I can't stress enough how much better this soup will be if you use decent chicken stock rather than the little bouillon cubes we had on hand yesterday. Good stock makes good soup, especially of the chicken noodle variety. Our version is simple and easy- if you want to make it even faster, buy a prepared chicken at the grocery store and skip the chicken-broiling step. Serve with some crusty bread and stay inside until the sun comes out.
Chicken Noodle Soup
Recipe by twolittlechefs
Pictures by Caroline
1 tablespoon olive oil
2 tablespoons butter
1 onion, chopped
3 celery stalks, sliced
3 large carrots, peeled and sliced
2 small cloves of garlic, minced
4 cups egg noodles
13 cups chicken stock
2 large chicken breasts, broiled and shredded*
1/2 teaspoon thyme
1/2 teaspoon sage + 1/8 teaspoon
salt and pepper, to taste
1 1/2 cups peas
- Heat a large pot on medium high heat and combine butter and oil. Add onion, celery and carrots and sauté about 5 minutes. Add garlic and sauté until onion has softened.

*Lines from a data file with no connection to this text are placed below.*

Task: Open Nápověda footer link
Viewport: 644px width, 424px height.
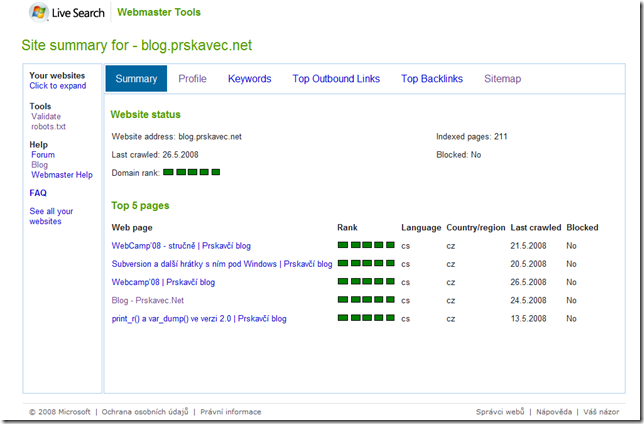Action: [554, 412]
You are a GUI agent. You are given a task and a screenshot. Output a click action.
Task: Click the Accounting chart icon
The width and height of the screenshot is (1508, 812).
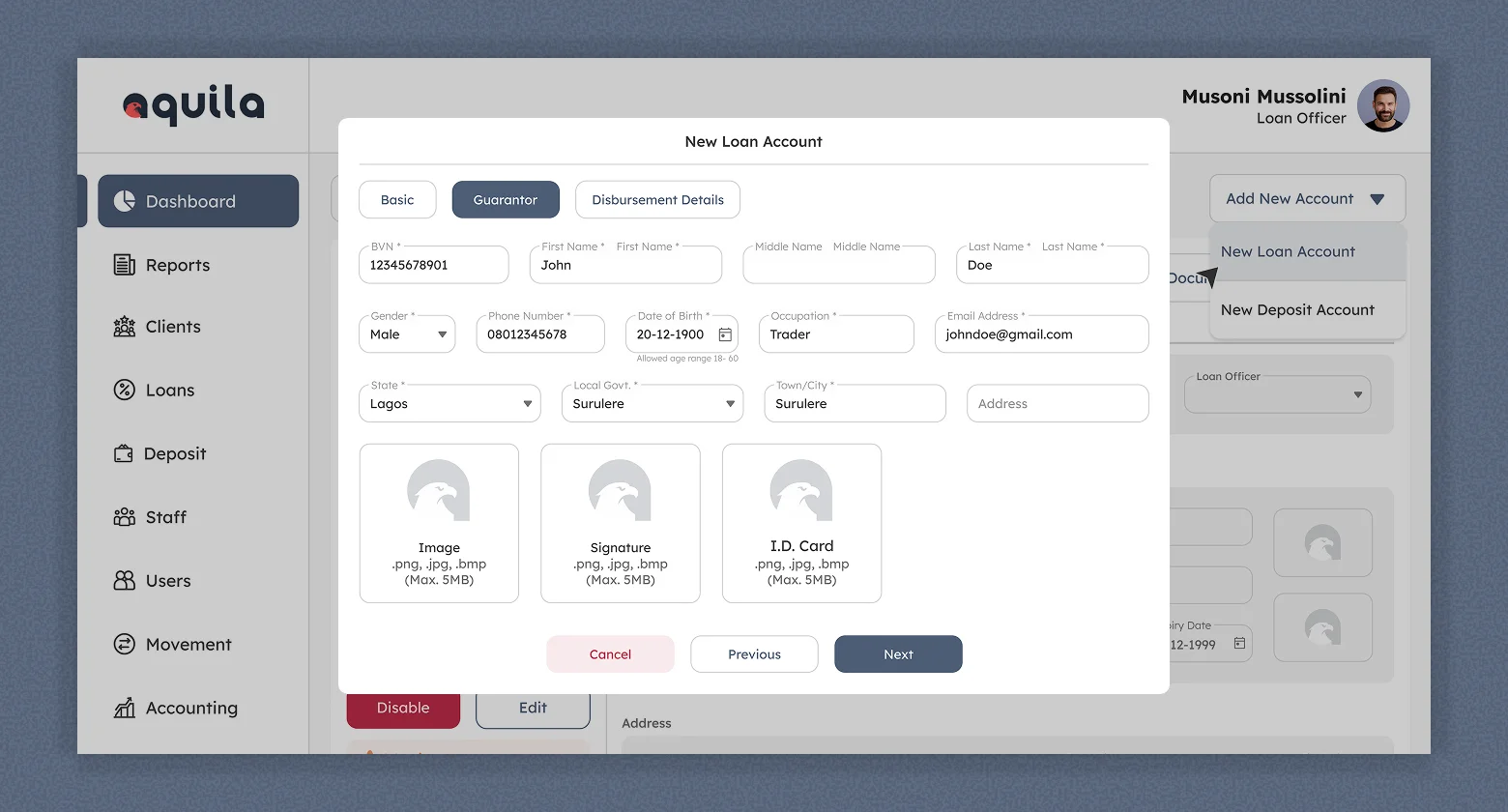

- Meanwhile, season both sides of the chicken breasts with salt, pepper, and 1/8 teaspoon sage. Broil on high for 10 minutes each side or until cooked. Let chicken cool slightly and then shred with a fork. Set aside.
- Add chicken stock, chicken, thyme, and sage, and bring to a simmer. Cook 10 minutes or until the carrots are pleasantly soft.
- Add egg noodles and peas. Cook until egg noodles are tender, but not soft (about 5 minutes). Season with salt and pepper. Serve with a crusty bread.